Matthew Dillon dillon at apollo.backplane.com
Fri Jul 11 10:06:28 PDT 2008


:So it's a good thing there are companies like Red Hat paying people
:full time to maintain those implementations. Support contracts get the
:users of the software paying for its maintenance, and it works very
:well for Linux.
:
:ZFS has Sun employees working around the clock too. And now they have
:the FreeBSD community helping out as well, and serving as the first
:real-world port. If licensing can be worked out and Linux gets ZFS,
:it's easy to see it gaining a huge user base and no shortage of
:testers.

    I don't think I would describe it quite like that.  While there might
    be commercial support, the issue is primarily that only a few people
    will understand the filesystem code well enough to actually work on it,
    and it doesn't really matter whether it is being pushed by a large 
    company or being pushed by an individual.  In fact, if you look at the
    commercial offerings today, the rate of development of their products
    over the years is nowhere near what it would have been had it been
    possible to just throw more programmers at the problem.

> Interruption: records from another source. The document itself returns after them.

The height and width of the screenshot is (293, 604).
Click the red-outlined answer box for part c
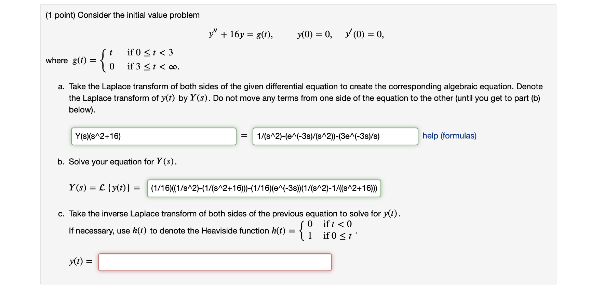(x=215, y=262)
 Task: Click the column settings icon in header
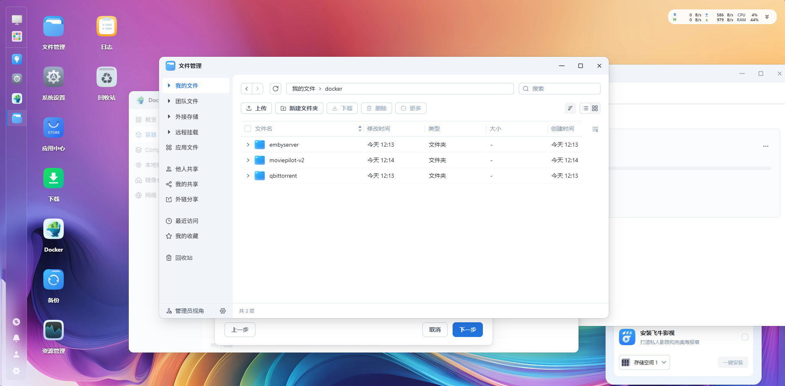(x=595, y=129)
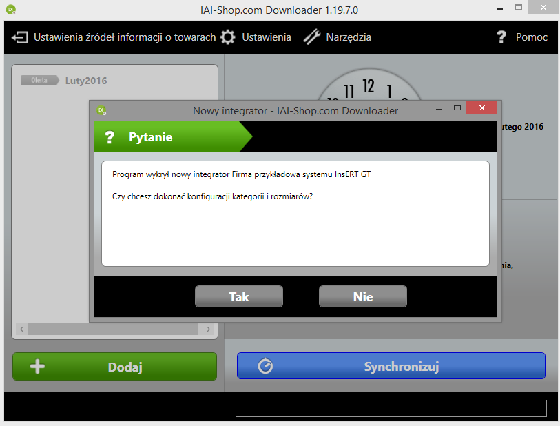560x426 pixels.
Task: Click the left arrow of horizontal scrollbar
Action: point(22,329)
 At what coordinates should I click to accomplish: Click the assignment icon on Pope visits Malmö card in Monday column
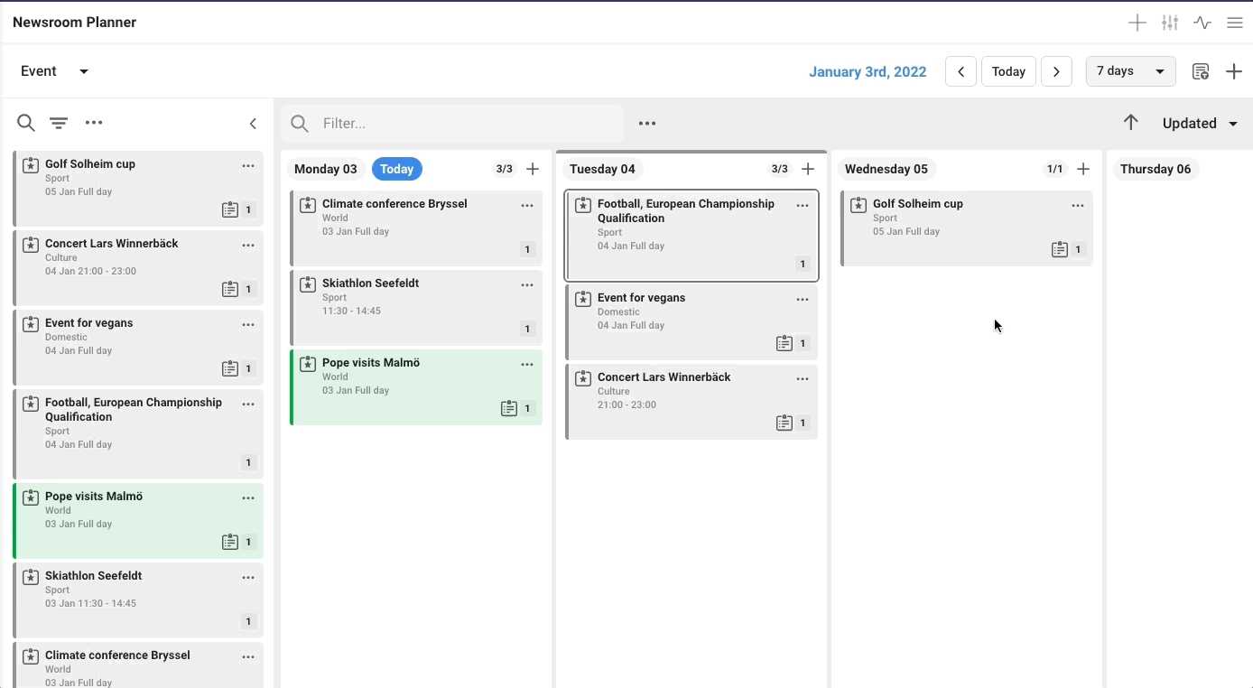[x=509, y=408]
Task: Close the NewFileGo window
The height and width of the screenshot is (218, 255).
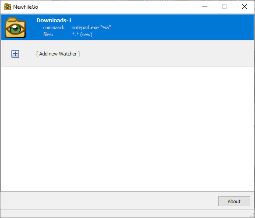Action: [244, 7]
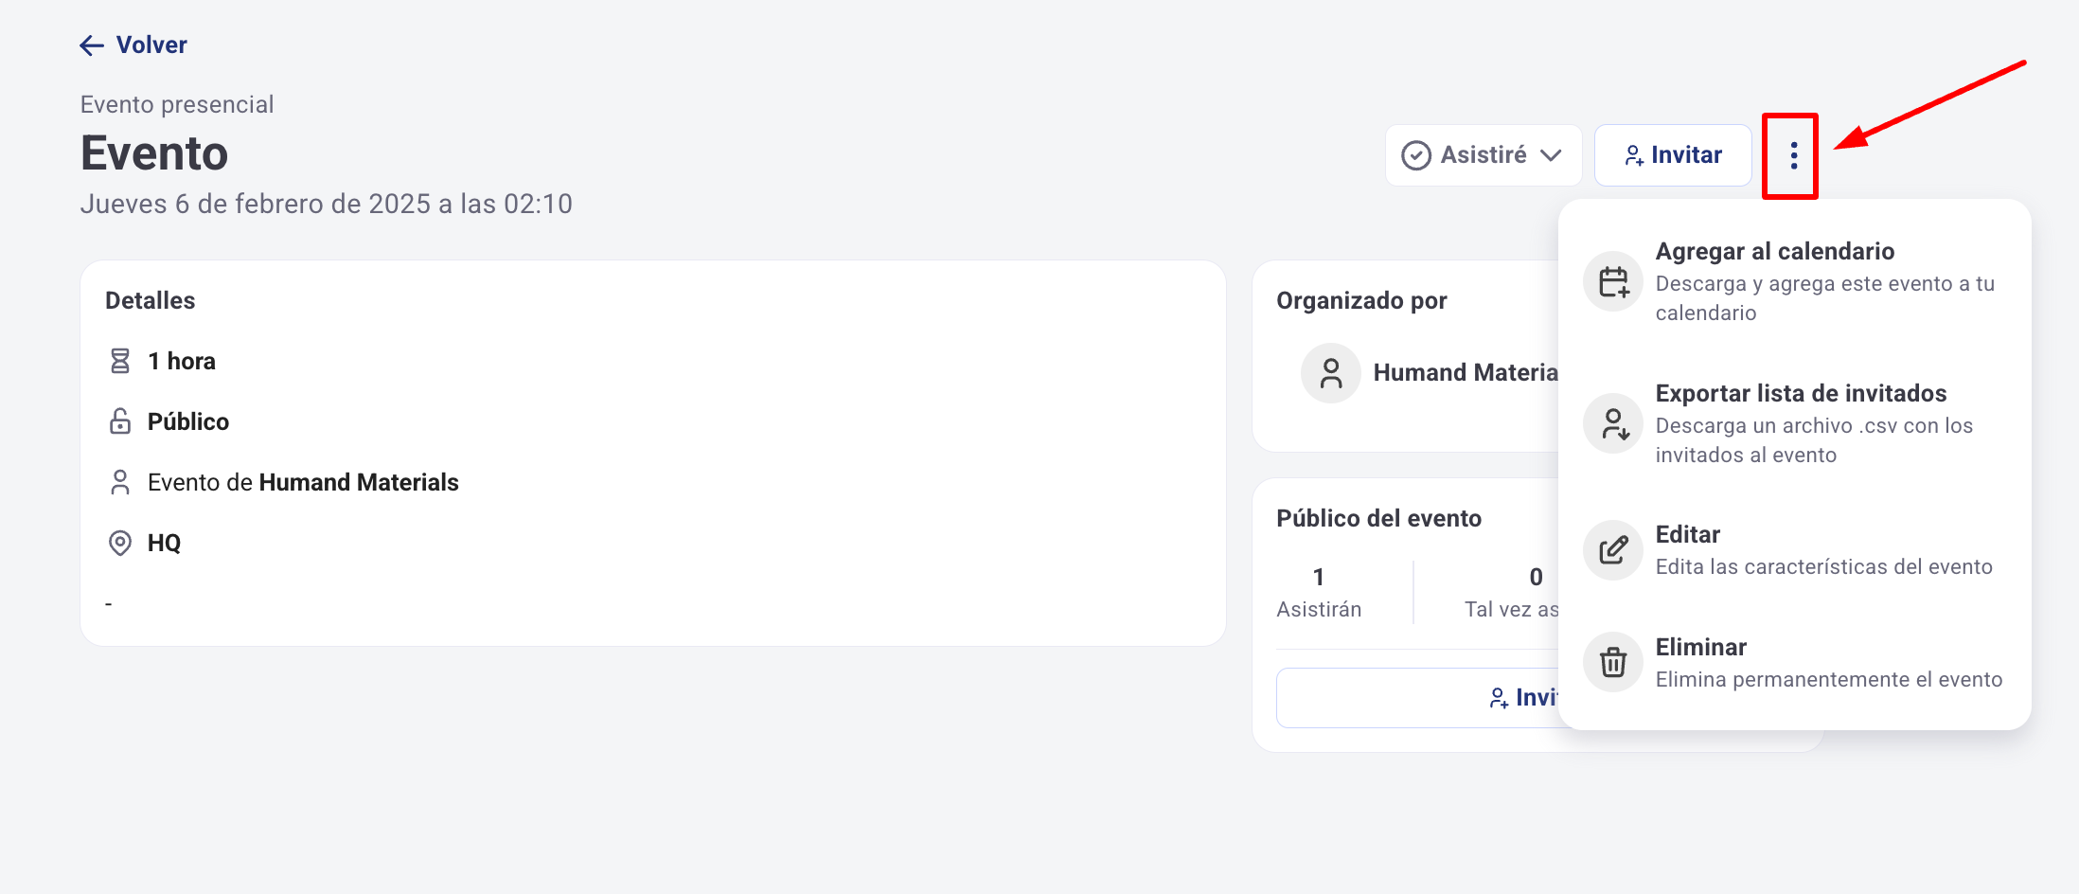Select Agregar al calendario menu option
The height and width of the screenshot is (894, 2079).
(1774, 252)
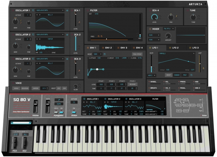Toggle the UNISON voice button

point(35,88)
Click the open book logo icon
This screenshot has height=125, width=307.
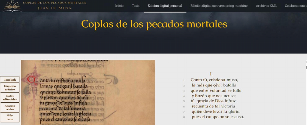(x=12, y=6)
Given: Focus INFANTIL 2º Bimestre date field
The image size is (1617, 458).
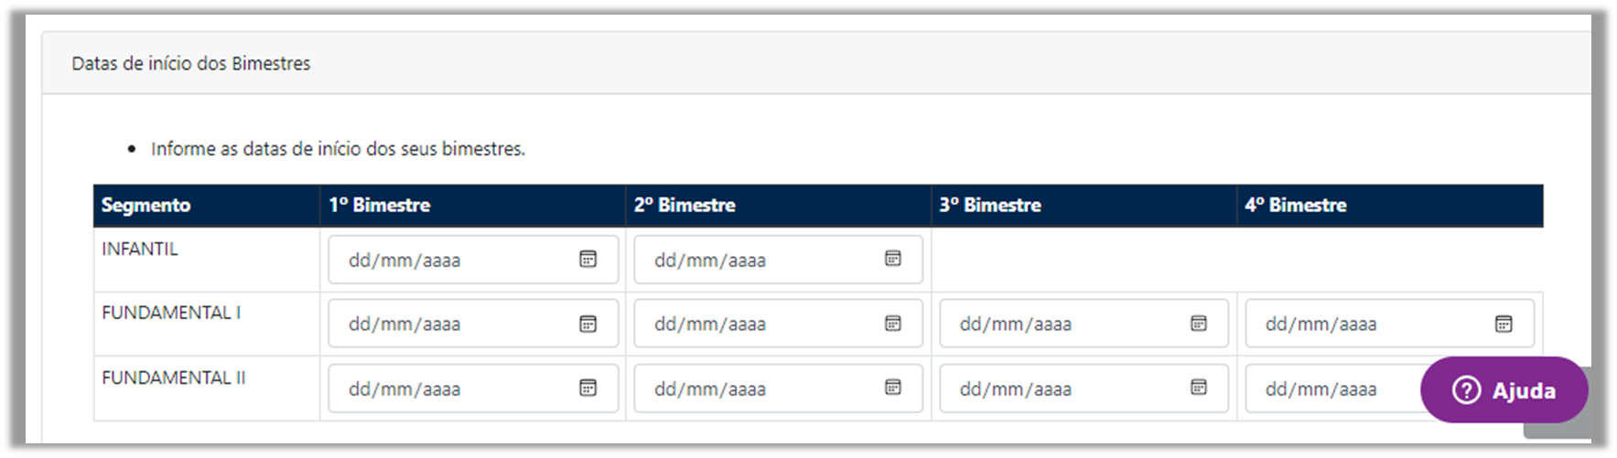Looking at the screenshot, I should 778,260.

    Many companies wind up being stuck with technologies they no longer
    have the expertise to develop... probably the best example of this
    is in the CAD/CAM Arena, and the FPGA arena.  Or flight scheduling in
    the airline industry.  All they are able to do is add pretty UIs on
    top of the original code, and enhace bits around the edges.  This
    constricts the rate at which the filesystem can be developed and
    creates a development curve over the years. 

    Assigning more programmers to the task won't really help matters all
    that much.  The best a commercial company can do is assign people to
    take all the annoying bits off the primary programmer's table so
    they can focus more on the parts that nobody else understands (i.e.
    the filesystem core).  If that doesn't do the job then they use a nice
    little euphuism called end-of-life to phase out the project.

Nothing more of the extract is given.